AI disease-prediction models were trained on dubious data
4 hours ago
- #Medical Research Ethics
- #Data Integrity
- #AI in Healthcare
- Researchers report in a preprint that dubious data sets are being used to train AI models for predicting stroke and diabetes risks, with some models potentially used in clinical settings, though unclear if flawed diagnoses resulted.
- Adrian Barnett and colleagues identified 124 peer-reviewed papers using two open-access health data sets with unclear origins; analysis revealed oddities suggesting data fabrication, raising concerns about reliability.
- At least two models from these data sets have been used in hospitals in Indonesia and Spain, one is in a 2024 medical-device patent, and two are public web tools for risk assessment.
- Experts like Soumyadeep Bhaumik warn that prediction models from provenance-unknown data are intrinsically unreliable and should not be used in clinical decision-making, risking inappropriate treatments.

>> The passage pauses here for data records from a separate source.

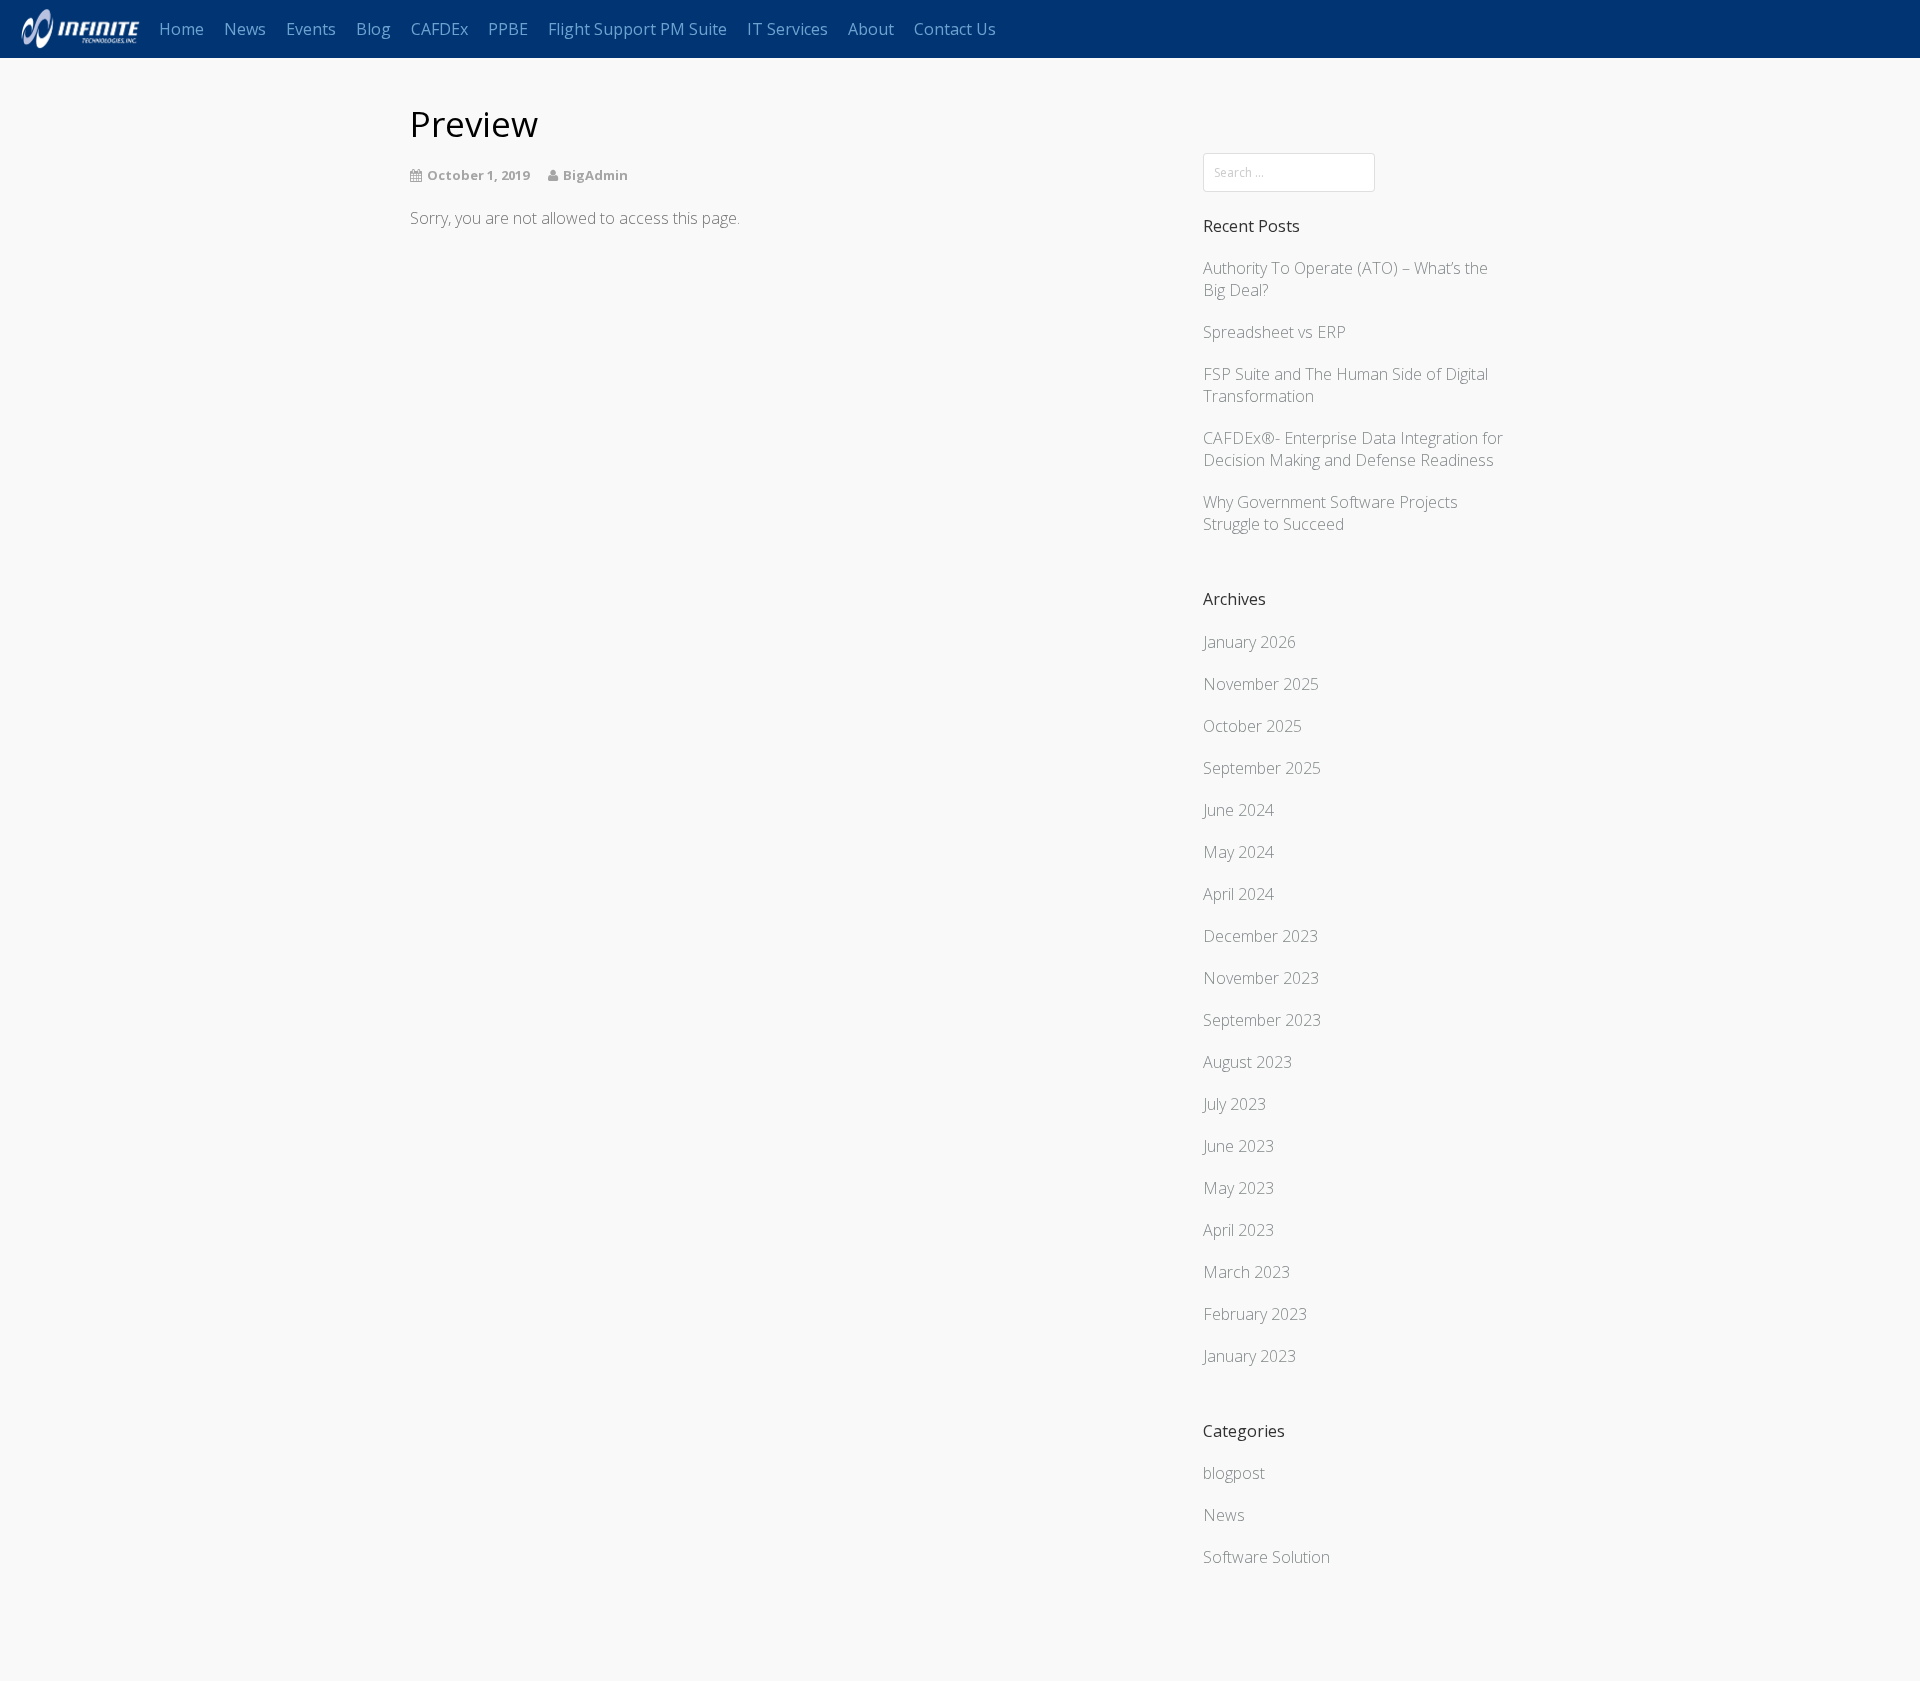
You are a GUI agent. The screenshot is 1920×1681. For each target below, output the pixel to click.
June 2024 (1238, 810)
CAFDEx (439, 29)
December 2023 (1260, 936)
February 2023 (1255, 1314)
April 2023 (1238, 1230)
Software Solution (1266, 1557)
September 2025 (1262, 768)
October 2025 (1252, 726)
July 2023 (1234, 1104)
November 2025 (1261, 684)
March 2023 (1246, 1272)
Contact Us (955, 29)
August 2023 (1247, 1062)
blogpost (1234, 1473)
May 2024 (1238, 852)
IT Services (787, 29)
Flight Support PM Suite (637, 29)
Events (311, 29)
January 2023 (1249, 1356)
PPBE (508, 29)
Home (181, 29)
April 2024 (1238, 894)
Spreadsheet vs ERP (1274, 332)
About (871, 29)
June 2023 (1238, 1146)
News (245, 29)
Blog (373, 29)
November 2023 (1261, 978)
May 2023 (1238, 1188)
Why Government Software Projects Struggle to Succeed (1330, 513)
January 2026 (1249, 642)
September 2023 (1262, 1020)
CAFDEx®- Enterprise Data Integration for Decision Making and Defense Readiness (1353, 449)
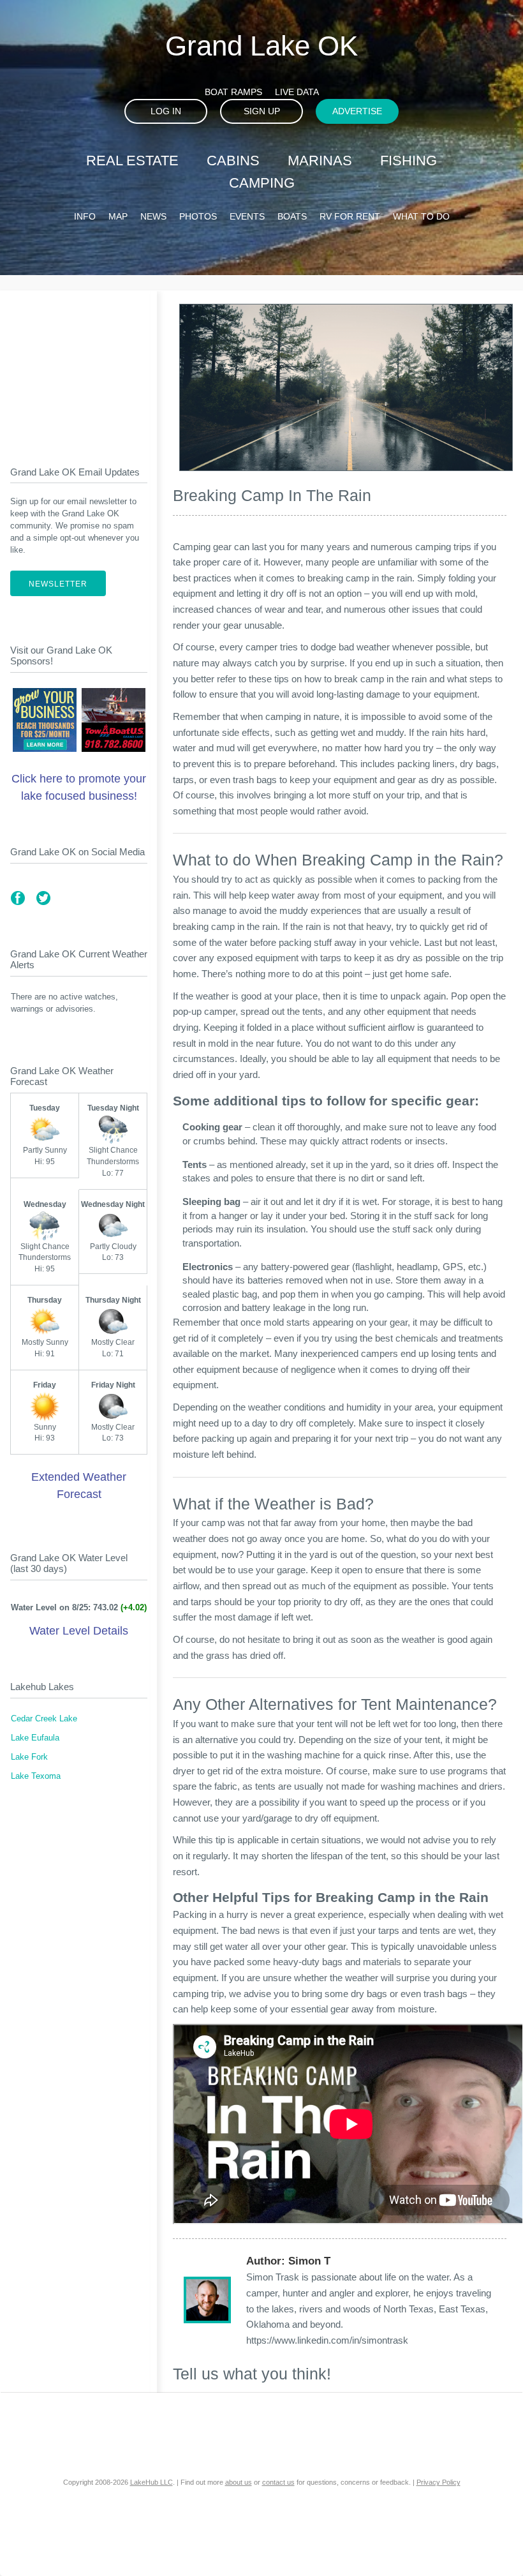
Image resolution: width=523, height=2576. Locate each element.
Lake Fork (29, 1757)
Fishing (408, 160)
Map (118, 216)
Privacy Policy (438, 2482)
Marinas (320, 160)
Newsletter (58, 584)
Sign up (262, 111)
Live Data (297, 92)
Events (247, 216)
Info (85, 216)
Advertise (357, 111)
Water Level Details (78, 1630)
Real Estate (132, 160)
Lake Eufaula (35, 1738)
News (153, 216)
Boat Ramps (233, 92)
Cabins (233, 160)
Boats (292, 216)
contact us (278, 2482)
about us (238, 2482)
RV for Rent (350, 216)
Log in (166, 111)
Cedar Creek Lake (44, 1718)
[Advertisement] (78, 367)
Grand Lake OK (261, 45)
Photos (198, 216)
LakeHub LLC (151, 2482)
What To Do (421, 216)
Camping (262, 183)
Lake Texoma (36, 1776)
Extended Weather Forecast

- Institutions and funders are urged to require data source disclosure for AI models in medical applications, and journals should reject non-compliant papers; flagged data sets should be taken down.
- The two data sets are on Kaggle: 'Stroke Prediction Dataset' with 5,110 entries shows irregularities like few missing data points, used in 104 studies; 'Diabetes prediction data set' with 100,000 entries has implausible patterns like limited blood glucose values.
- Creators of the data sets, Federico Soriano Palacios and Mohammed Mustafa, cite confidentiality and refuse to disclose sources; Kaggle declined to comment on potential investigations or actions.
- The study highlights risks of using questionable data for AI in healthcare and calls for stricter oversight to prevent further unreliable research and clinical applications.